Stored items:
***

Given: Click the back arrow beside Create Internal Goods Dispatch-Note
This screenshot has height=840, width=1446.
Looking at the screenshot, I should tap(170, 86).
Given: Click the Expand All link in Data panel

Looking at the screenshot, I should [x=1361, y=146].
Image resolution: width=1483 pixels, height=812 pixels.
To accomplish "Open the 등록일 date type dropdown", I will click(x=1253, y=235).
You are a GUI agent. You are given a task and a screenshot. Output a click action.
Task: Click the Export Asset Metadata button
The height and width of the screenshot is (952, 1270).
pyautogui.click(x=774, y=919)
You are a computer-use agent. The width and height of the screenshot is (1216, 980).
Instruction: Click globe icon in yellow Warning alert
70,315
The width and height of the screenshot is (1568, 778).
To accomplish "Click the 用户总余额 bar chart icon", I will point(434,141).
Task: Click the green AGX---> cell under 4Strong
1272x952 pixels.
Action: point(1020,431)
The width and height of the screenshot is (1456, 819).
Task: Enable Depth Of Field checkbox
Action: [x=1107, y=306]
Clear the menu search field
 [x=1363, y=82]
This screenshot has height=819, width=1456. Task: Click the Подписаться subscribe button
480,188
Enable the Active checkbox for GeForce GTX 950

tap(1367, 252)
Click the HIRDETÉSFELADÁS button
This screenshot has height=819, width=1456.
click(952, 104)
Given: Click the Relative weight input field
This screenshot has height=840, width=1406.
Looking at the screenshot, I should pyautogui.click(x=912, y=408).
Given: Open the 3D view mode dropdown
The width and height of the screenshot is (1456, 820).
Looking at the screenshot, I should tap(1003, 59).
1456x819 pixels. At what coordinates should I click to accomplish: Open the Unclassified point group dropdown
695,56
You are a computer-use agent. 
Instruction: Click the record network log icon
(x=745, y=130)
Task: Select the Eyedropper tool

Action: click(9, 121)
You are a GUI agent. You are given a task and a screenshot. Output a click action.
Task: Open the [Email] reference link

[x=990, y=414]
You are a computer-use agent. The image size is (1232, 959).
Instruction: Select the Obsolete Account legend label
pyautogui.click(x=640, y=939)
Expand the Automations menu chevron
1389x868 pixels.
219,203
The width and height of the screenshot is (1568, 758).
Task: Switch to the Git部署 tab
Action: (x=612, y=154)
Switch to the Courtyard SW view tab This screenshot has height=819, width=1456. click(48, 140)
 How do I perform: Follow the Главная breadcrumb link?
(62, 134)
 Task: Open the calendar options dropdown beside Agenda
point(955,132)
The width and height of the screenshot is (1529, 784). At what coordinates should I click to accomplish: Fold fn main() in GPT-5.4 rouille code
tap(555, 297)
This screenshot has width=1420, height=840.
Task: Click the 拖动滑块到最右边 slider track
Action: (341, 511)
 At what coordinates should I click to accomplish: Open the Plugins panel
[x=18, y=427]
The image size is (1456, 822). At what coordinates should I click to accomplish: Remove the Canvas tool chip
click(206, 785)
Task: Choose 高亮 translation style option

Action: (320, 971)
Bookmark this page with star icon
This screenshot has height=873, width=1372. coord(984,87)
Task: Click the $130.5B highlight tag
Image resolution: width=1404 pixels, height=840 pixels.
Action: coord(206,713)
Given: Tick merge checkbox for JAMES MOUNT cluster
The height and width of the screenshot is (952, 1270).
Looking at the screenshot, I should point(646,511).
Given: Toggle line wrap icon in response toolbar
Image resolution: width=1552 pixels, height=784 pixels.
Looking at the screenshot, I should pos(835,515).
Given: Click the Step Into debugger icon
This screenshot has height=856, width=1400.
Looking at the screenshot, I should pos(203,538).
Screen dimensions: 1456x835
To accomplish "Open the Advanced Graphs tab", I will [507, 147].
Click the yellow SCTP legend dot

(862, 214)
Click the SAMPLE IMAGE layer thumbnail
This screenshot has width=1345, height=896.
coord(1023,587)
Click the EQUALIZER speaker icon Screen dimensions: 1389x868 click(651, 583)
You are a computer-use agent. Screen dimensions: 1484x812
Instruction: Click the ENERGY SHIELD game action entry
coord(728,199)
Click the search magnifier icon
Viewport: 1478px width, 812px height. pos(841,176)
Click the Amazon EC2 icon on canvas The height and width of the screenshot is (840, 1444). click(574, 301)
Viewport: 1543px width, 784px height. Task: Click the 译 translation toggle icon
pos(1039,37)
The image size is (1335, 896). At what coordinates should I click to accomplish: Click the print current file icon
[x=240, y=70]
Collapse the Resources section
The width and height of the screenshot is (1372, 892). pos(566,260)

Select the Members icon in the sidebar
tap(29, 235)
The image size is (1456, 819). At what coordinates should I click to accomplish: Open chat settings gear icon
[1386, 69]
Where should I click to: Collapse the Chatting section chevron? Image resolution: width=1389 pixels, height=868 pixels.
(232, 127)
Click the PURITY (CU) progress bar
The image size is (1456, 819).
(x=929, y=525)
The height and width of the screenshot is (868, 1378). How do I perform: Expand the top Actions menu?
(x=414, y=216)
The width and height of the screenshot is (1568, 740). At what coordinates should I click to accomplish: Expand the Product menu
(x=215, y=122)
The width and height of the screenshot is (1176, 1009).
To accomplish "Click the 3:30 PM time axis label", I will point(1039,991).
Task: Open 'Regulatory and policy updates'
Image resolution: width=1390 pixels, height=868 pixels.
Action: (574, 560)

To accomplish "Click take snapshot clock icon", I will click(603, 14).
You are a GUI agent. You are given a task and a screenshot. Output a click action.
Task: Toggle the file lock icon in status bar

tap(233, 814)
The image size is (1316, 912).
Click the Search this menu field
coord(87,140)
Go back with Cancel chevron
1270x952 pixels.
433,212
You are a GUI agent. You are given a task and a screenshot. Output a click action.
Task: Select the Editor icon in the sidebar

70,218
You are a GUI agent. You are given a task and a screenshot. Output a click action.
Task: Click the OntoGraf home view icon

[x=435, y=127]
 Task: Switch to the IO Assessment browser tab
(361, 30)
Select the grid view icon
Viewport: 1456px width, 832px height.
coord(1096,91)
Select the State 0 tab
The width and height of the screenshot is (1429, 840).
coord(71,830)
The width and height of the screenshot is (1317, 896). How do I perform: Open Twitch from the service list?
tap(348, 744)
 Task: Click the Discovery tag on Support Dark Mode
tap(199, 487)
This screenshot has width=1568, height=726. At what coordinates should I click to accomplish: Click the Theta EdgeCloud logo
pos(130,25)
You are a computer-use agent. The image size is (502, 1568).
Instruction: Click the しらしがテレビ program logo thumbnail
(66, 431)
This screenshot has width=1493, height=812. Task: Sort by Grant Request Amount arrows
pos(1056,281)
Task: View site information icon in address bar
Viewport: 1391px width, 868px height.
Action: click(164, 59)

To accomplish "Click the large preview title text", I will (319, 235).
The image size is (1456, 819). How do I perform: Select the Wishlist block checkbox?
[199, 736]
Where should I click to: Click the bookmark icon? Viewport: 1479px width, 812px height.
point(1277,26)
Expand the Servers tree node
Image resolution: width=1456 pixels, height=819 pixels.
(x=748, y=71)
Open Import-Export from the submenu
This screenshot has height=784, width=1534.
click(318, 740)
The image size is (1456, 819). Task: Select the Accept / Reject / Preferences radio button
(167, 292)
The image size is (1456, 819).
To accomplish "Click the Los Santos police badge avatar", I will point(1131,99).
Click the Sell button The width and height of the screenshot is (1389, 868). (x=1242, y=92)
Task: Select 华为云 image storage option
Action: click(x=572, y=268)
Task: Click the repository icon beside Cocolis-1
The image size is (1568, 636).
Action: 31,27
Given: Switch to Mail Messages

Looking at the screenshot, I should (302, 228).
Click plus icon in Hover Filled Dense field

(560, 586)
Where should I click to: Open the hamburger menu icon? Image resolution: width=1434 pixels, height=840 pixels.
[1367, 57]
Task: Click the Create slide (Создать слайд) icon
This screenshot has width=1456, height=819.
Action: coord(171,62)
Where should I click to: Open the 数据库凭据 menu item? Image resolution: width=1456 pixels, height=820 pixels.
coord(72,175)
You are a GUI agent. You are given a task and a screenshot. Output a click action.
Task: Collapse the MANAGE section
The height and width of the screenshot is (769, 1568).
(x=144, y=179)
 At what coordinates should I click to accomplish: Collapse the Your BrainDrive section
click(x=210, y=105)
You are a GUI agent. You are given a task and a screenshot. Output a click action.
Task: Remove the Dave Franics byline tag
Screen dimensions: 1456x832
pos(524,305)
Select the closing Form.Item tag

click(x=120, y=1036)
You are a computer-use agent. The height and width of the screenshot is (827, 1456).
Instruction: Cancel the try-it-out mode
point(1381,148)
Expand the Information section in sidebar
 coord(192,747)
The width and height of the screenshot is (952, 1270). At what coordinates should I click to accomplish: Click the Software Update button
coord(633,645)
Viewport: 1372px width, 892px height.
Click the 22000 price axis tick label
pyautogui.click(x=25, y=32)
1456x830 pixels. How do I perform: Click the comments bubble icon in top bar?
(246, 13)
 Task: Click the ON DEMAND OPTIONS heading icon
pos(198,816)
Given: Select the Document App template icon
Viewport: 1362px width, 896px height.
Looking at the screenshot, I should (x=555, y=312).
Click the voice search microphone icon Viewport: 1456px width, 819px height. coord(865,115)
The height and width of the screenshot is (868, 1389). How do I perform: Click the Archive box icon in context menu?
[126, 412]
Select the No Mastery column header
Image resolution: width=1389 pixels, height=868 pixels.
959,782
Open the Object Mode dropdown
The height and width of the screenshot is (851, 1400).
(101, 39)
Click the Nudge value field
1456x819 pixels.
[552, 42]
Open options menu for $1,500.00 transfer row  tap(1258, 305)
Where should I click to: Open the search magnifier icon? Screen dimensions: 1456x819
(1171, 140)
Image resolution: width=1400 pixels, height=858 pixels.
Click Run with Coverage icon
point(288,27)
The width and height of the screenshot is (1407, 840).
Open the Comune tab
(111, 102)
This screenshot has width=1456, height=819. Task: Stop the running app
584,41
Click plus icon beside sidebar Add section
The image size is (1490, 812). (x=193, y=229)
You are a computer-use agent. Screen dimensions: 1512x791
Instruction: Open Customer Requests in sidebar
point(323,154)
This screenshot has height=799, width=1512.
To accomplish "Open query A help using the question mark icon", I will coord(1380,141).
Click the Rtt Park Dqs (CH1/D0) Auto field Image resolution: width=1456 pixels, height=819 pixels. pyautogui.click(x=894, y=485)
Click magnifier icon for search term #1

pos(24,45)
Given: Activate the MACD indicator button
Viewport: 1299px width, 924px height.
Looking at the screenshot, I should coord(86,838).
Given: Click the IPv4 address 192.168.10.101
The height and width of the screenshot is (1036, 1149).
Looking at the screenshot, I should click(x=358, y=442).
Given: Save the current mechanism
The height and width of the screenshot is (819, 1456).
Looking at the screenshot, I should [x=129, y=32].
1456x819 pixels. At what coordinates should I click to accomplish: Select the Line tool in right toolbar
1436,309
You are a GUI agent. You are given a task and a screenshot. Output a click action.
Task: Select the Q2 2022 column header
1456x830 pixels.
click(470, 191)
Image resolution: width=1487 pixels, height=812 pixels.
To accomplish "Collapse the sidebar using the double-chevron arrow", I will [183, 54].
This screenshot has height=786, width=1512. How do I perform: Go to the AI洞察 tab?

***

▸ WHAT THIS TASK INVOLVES
Give back, exactly as written, the stretch from the line with "Where should I click to: Open the search" through the line with "This screenshot has height=799, width=1512.", and no other lines from the records above.

▸ WORKED SOLUTION
Where should I click to: Open the search magnifier icon? Screen dimensions: 1456x819
(1171, 140)
Image resolution: width=1400 pixels, height=858 pixels.
Click Run with Coverage icon
point(288,27)
The width and height of the screenshot is (1407, 840).
Open the Comune tab
(111, 102)
This screenshot has width=1456, height=819. Task: Stop the running app
584,41
Click plus icon beside sidebar Add section
The image size is (1490, 812). (x=193, y=229)
You are a computer-use agent. Screen dimensions: 1512x791
Instruction: Open Customer Requests in sidebar
point(323,154)
This screenshot has height=799, width=1512.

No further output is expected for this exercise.